Le Sous-sol de la peur (The People Under the Stairs) de Wes Craven - 1991
Petite revoyure de ce film qui, à défaut de me faire réellement dresser les cheveux sur la caboche, avait eu au moins le mérite de m'intéresser pour son aspect politique, et pour sa propension à mêler le grotesque à la peur, ce qui a toujours le don de me réjouir. Bon, le film a vieilli, on ne va pas se le cacher ; techniquement, il est loin d'être génial, notamment au niveau de la musique, affreuse, des maquillages (du fond de teint de chez "Tout pour la fête") et de la photo, très marquée années 80. Mais il reste avec le temps quelque chose de ce qui m'avait ému jadis. Dans ce scénario hautement improbable se niche une vision de la cellule familiale, et plus largement de la société américaine, qui marque des points dans le cynisme et l'ironie. Fool, un petit môme des quartiers, est embarqué par ses deux potes pour aller cambrioler une maison. Ils n'auraient pas pu choisir plus mal l'endroit, car ils vont se retrouver piégés dans la baraque, à la merci d'un couple incestueux et diabolique. Ceux-ci ont en effet enfermé dans leur sous-sol un paquet d'enfants abandonnés, laissés pour compte, afin de... de les... bon, ça c'est pas très clair, mais disons que la lie de la société vit dans leurs murs sous la forme de gusses hagards et muets, affamés et pâlots. Or, nos trois héros vont devoir se battre contre : 1/ le chien du couple ; 2/ ces zombies zarbis ; et surtout 3/ le couple armé jusqu’aux dents, constitué de deux énergumènes issu des pires cauchemars de Lynch (Everett McGill et Wendy Robie, revoyez Twin Peaks) et cartoonesques comme dans un bon vieux Sam Raimi. Une maison-monde aux mille recoins, en apparence tranquille et WASP, en deuxième couche infernale et violente : le décor de The People Under the Stairs est très inventif et prend peu à peu le rôle principal de la chose.

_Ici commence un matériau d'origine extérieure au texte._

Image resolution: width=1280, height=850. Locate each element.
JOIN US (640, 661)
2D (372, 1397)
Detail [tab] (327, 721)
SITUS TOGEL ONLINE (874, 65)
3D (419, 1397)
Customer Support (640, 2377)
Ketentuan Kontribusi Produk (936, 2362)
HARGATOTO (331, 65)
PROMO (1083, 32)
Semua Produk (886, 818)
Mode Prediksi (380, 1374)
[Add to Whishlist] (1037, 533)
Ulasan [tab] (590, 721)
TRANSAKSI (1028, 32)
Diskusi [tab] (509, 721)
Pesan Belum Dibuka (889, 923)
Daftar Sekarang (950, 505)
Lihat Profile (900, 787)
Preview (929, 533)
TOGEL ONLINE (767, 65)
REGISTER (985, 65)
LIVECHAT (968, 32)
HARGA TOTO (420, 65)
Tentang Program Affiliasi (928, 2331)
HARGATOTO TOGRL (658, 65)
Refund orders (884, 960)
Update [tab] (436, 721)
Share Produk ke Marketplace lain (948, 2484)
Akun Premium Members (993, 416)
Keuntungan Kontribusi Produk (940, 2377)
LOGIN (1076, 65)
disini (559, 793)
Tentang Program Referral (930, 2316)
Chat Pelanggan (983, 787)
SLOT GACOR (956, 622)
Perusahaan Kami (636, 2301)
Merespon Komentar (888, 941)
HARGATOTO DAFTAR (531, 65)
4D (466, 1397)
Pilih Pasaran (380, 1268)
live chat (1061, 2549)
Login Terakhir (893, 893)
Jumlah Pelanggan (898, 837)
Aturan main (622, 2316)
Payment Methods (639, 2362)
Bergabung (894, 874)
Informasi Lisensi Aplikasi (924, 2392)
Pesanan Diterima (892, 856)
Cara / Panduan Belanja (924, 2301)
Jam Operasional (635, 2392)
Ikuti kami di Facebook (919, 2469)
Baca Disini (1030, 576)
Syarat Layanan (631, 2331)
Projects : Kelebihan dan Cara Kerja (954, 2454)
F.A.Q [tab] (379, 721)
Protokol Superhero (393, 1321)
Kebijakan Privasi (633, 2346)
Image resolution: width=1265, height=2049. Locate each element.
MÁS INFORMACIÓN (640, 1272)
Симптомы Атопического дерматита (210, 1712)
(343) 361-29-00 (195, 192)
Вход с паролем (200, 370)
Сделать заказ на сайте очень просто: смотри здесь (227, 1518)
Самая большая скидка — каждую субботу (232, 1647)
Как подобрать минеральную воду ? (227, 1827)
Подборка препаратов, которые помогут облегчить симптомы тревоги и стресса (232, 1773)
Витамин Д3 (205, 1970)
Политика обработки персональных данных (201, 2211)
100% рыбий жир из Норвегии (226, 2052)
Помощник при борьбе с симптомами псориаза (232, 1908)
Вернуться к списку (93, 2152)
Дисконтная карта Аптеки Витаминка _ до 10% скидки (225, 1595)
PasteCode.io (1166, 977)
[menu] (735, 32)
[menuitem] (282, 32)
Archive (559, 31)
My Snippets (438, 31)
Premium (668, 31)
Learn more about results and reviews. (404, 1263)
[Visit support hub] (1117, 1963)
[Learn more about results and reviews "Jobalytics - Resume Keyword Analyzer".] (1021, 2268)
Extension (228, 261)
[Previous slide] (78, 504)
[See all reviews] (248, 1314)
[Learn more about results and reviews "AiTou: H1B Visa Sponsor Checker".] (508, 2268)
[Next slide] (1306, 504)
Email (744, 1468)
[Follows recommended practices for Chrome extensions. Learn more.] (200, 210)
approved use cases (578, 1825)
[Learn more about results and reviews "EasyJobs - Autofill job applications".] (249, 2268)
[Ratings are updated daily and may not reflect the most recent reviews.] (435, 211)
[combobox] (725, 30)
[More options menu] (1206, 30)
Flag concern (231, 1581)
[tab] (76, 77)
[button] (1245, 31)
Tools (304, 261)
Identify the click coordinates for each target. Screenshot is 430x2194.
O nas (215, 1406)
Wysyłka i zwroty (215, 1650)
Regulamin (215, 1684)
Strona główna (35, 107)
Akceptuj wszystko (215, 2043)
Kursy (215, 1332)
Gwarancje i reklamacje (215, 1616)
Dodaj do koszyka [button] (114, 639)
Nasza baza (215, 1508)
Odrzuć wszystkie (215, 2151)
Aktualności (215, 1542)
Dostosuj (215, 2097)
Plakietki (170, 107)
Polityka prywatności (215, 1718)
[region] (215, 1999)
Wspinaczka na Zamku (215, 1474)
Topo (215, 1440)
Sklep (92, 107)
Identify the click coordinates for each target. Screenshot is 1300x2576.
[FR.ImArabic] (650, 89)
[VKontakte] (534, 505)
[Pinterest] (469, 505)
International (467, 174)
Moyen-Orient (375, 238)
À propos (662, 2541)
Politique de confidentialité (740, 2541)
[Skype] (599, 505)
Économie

Dans un montage très fluide, dans une mise en scène toujours lisible, dans un rythme fort bien tenu, Craven déroule sa symbolique, ajoutant ici une petite Alice carrolienne pour ajouter à l'aspect conte, là une révolte fomentée par les habitants des quartiers pour souligner sa volonté politique. Car finalement, ce qui se joue dans ce film, c'est la lutte des classes : les nantis ont la grosse baraque, l'immunité et peuvent même ponctionner des enfants chez les pauvres ; ceux-ci n'ont pus qu'à se ronger les sangs et se laisser malmener. C'est pas fait très légèrement, je le conçois : la montagne d'or et de biffetons accumulée dans la cave ressemble à un vieux Picsou, le jeu des acteurs n'est pas franchement oscarisable, tout ça est un peu décousu et asséné au marteau-piqueur. Mais Craven a compris que l'humour et l'horreur pouvaient cohabiter à bon escient, et lâche la bride à ses deux méchants (surtout McGill, baroque et clownesque) en multipliant les supplices qu'ils infligent à nos héros et qu'ils reçoivent en retour. On dirait le Coyote dans Beep-Beep, tant le gusse se ramasse d'objets en travers de la face. Même si les effets spéciaux sont un peu cheap, on reste assez fasciné par ces prisonniers du sous-sol, idée torve qui met en joie. Un film intéressant dans l’œuvre inégale de Craven.